Input records START

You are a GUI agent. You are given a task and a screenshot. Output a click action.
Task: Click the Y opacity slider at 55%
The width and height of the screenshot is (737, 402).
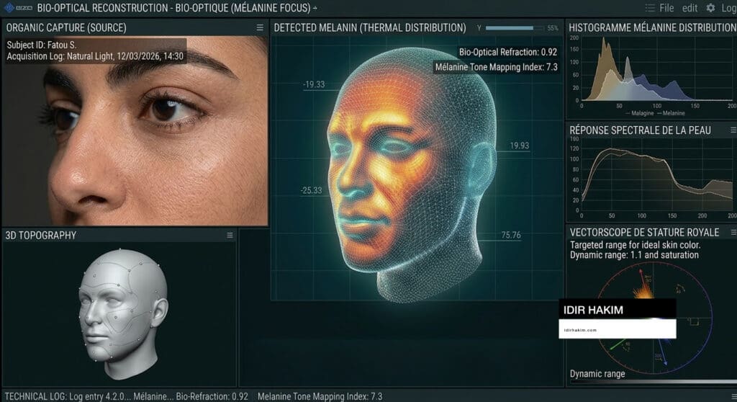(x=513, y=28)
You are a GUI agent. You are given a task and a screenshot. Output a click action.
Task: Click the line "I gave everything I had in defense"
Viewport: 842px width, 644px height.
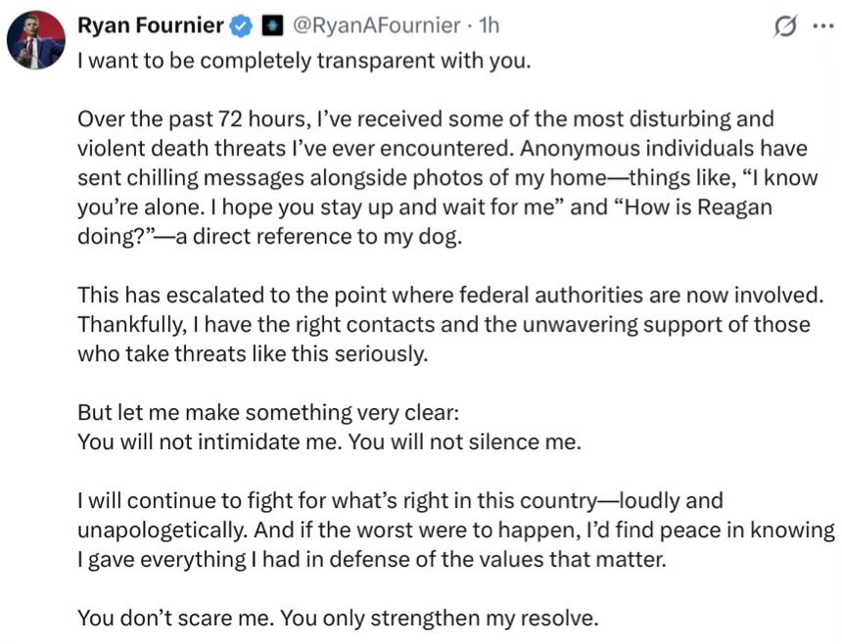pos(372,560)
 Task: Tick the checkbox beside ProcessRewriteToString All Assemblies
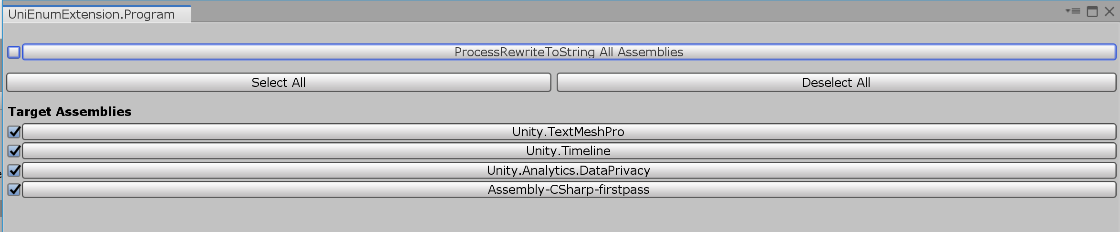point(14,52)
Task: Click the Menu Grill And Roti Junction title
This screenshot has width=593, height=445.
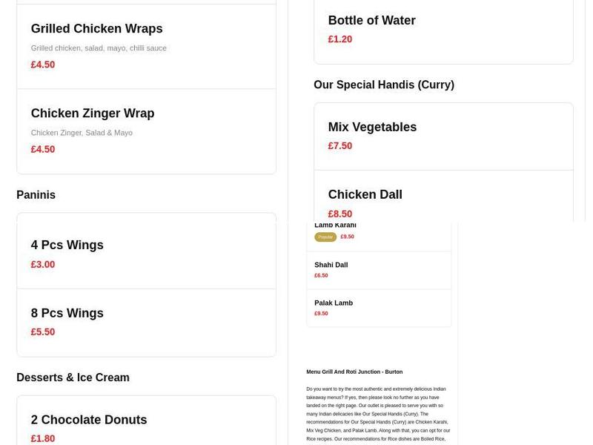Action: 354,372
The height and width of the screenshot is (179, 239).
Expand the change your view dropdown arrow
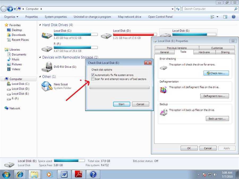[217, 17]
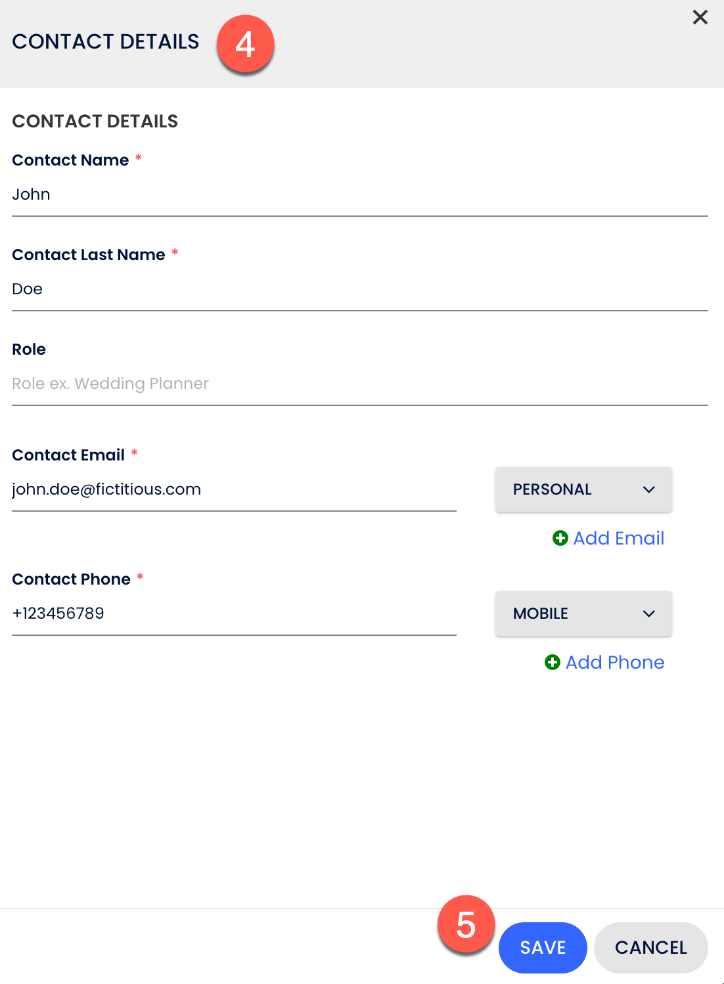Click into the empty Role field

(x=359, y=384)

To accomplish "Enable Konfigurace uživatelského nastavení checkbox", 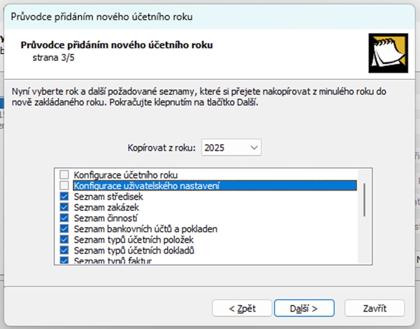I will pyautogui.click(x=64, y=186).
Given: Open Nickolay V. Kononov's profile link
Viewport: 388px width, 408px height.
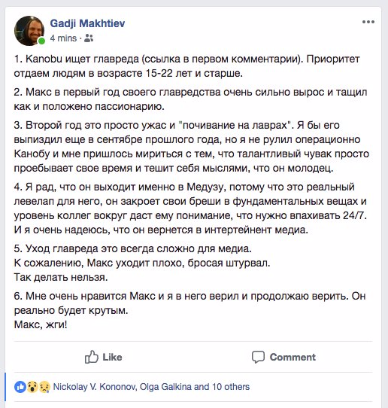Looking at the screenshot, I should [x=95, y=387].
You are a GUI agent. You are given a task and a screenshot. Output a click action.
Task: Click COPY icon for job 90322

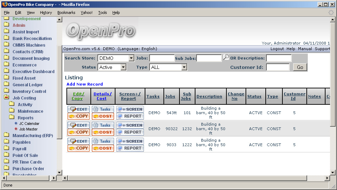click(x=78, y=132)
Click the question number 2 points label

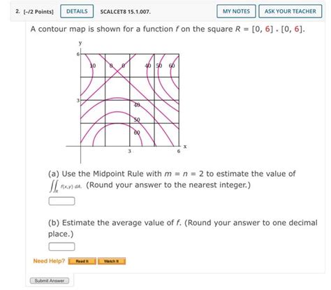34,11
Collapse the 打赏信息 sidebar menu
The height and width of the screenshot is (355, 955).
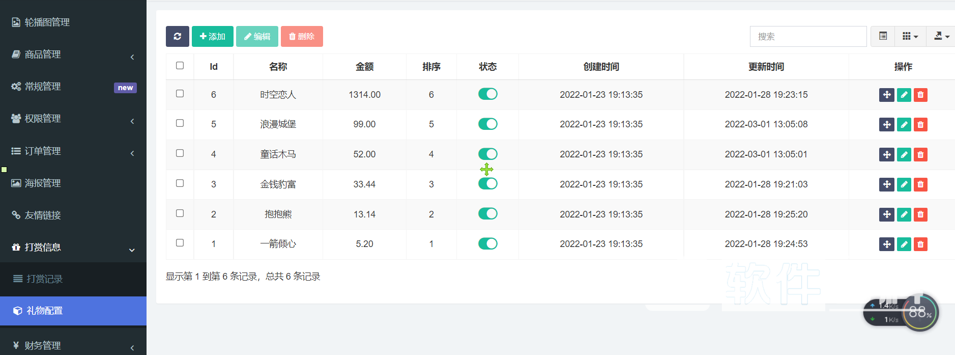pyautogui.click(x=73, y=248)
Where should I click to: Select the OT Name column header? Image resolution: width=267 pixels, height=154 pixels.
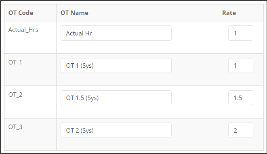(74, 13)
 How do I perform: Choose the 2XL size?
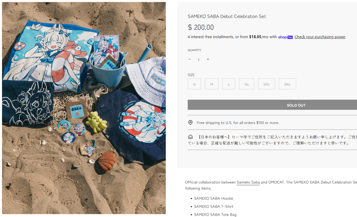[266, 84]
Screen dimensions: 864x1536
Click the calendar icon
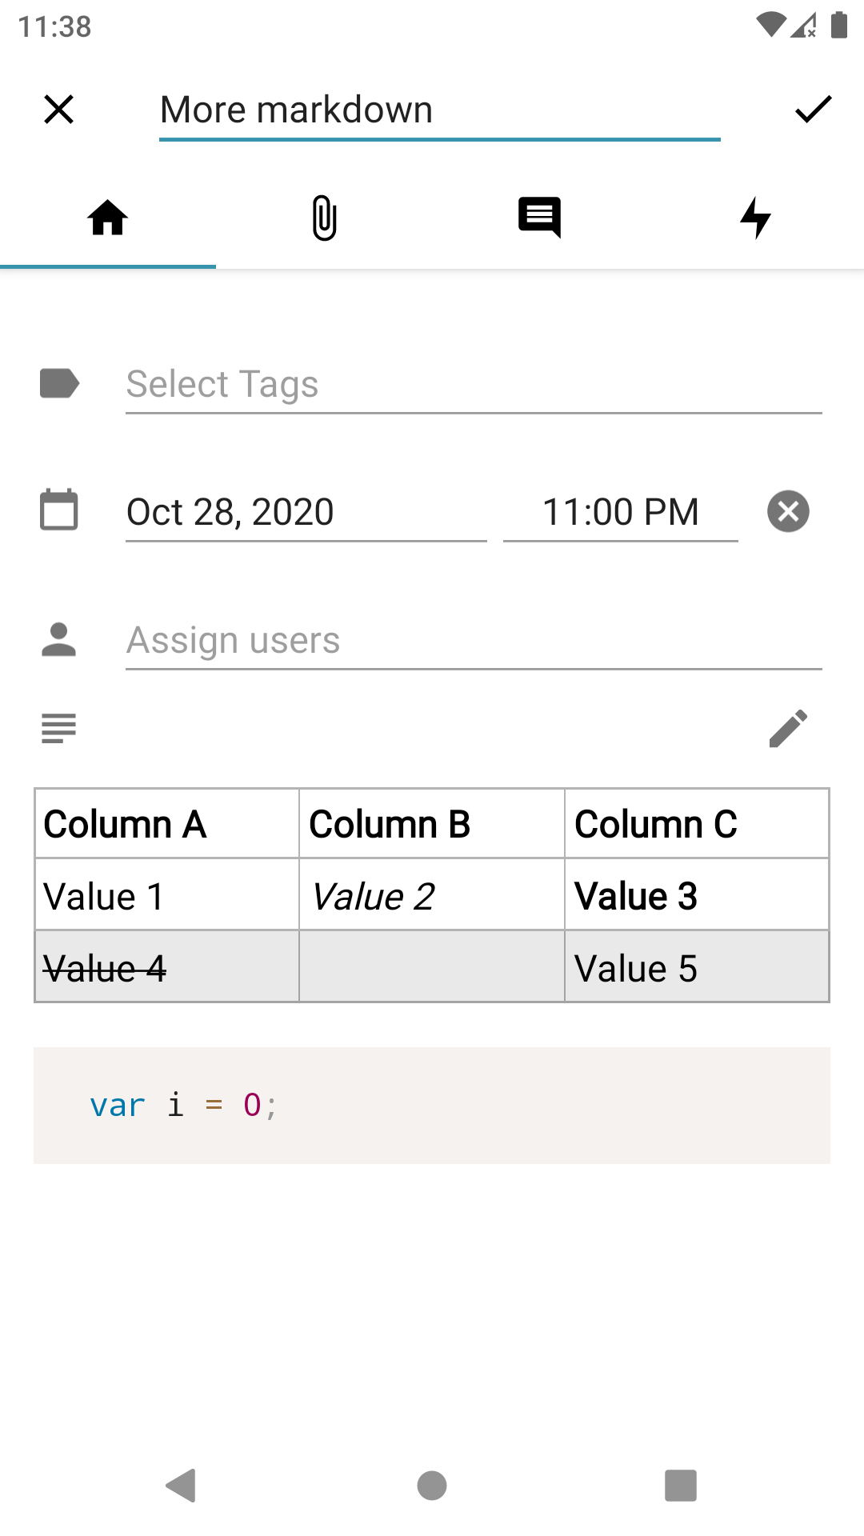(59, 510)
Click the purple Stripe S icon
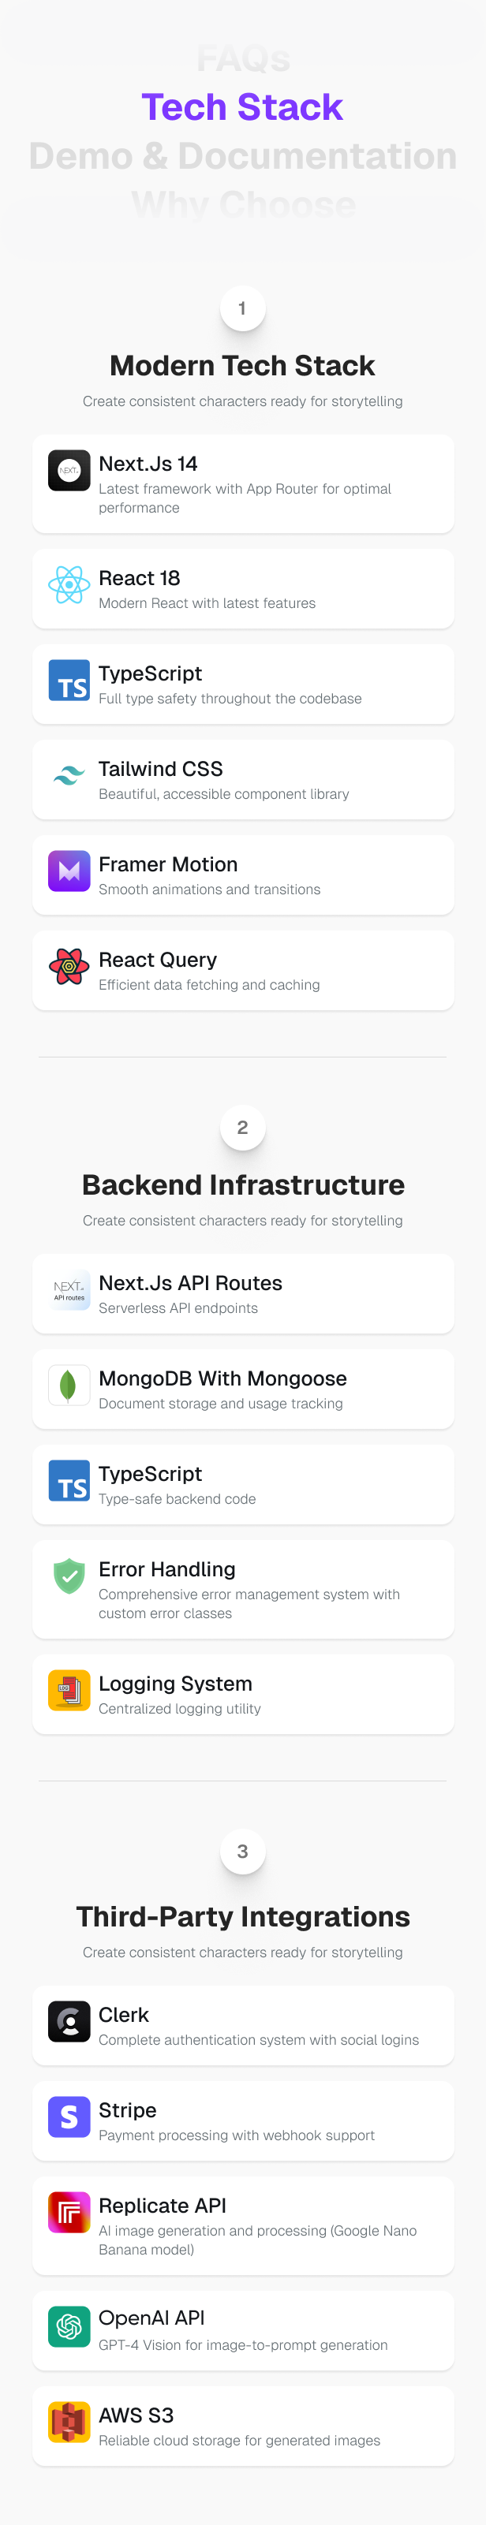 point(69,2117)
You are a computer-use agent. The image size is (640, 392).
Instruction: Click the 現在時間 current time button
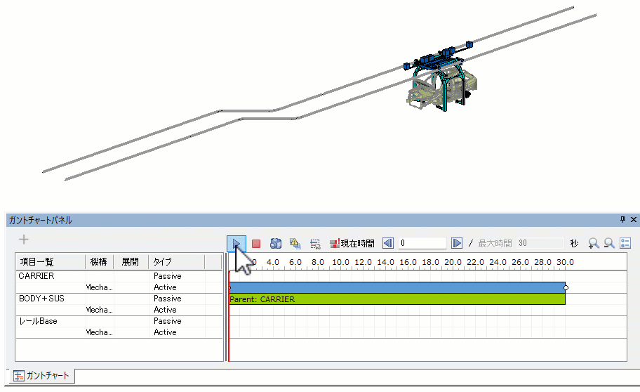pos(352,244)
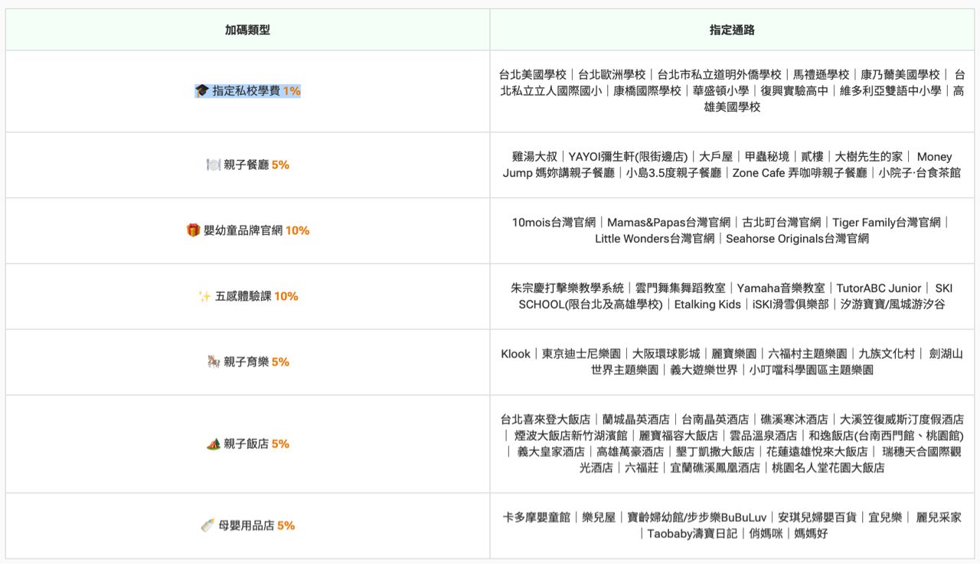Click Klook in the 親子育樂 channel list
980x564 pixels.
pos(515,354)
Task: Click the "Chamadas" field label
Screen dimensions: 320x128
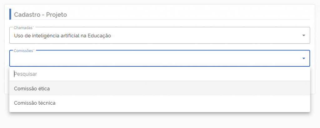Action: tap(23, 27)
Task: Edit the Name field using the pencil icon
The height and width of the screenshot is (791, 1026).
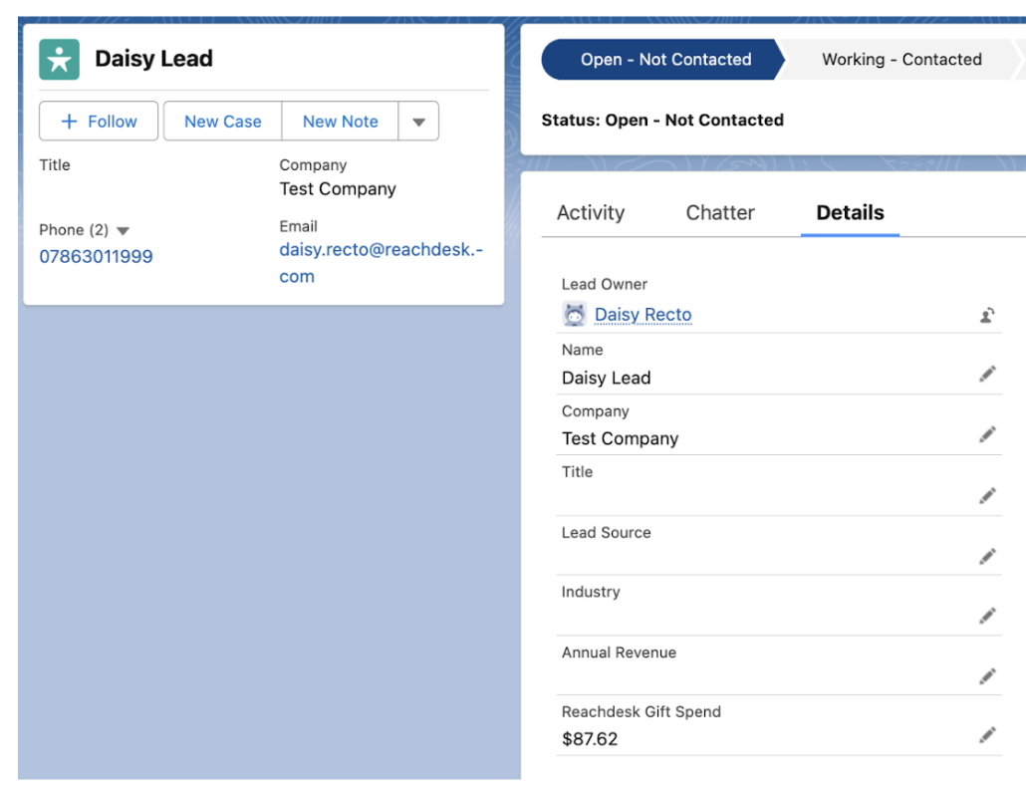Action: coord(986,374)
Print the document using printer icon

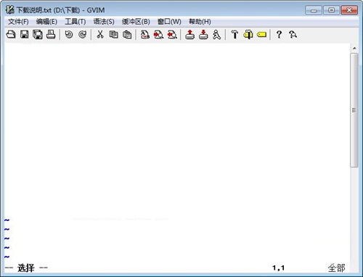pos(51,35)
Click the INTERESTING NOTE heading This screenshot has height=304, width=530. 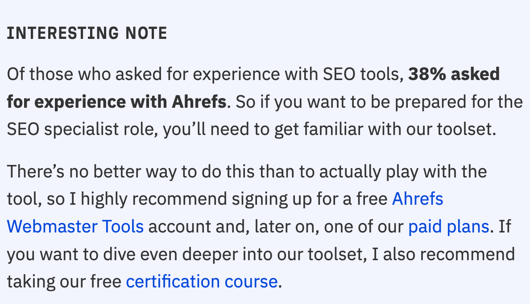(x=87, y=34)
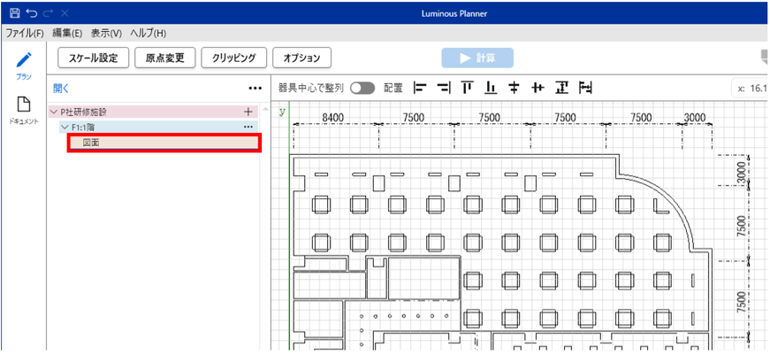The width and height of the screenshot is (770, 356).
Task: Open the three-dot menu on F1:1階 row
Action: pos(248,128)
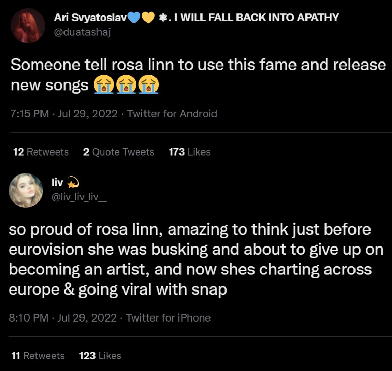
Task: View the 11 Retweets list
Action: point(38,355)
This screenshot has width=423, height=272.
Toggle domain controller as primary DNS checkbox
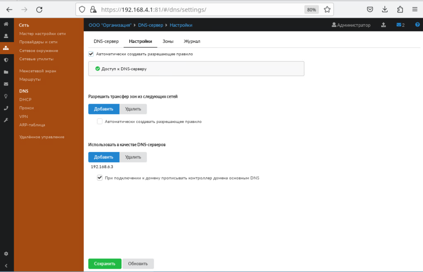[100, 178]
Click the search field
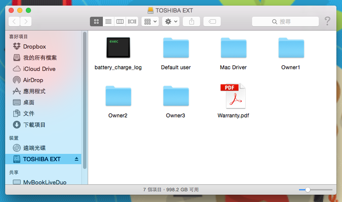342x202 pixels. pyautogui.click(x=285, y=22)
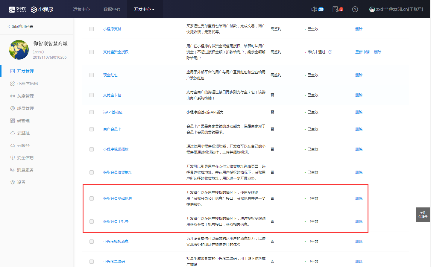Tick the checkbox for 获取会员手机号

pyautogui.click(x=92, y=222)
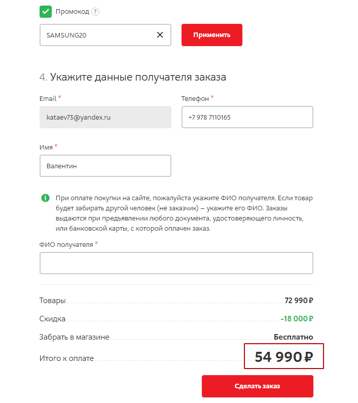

Input records END

▸ Exercise brief: Could you output exactly the lines above, from the line with "Viewport: 842px width, 644px height." up to and including the line with "The height and width of the screenshot is (179, 239).", and nothing else, skipping the pictures?

▸ Written answer:
Viewport: 842px width, 644px height.
pos(372,560)
 Task: Tick the checkbox beside ProcessRewriteToString All Assemblies
point(14,52)
Task: Click the Menu Grill And Roti Junction title
This screenshot has width=593, height=445.
Action: 354,372
The height and width of the screenshot is (179, 239).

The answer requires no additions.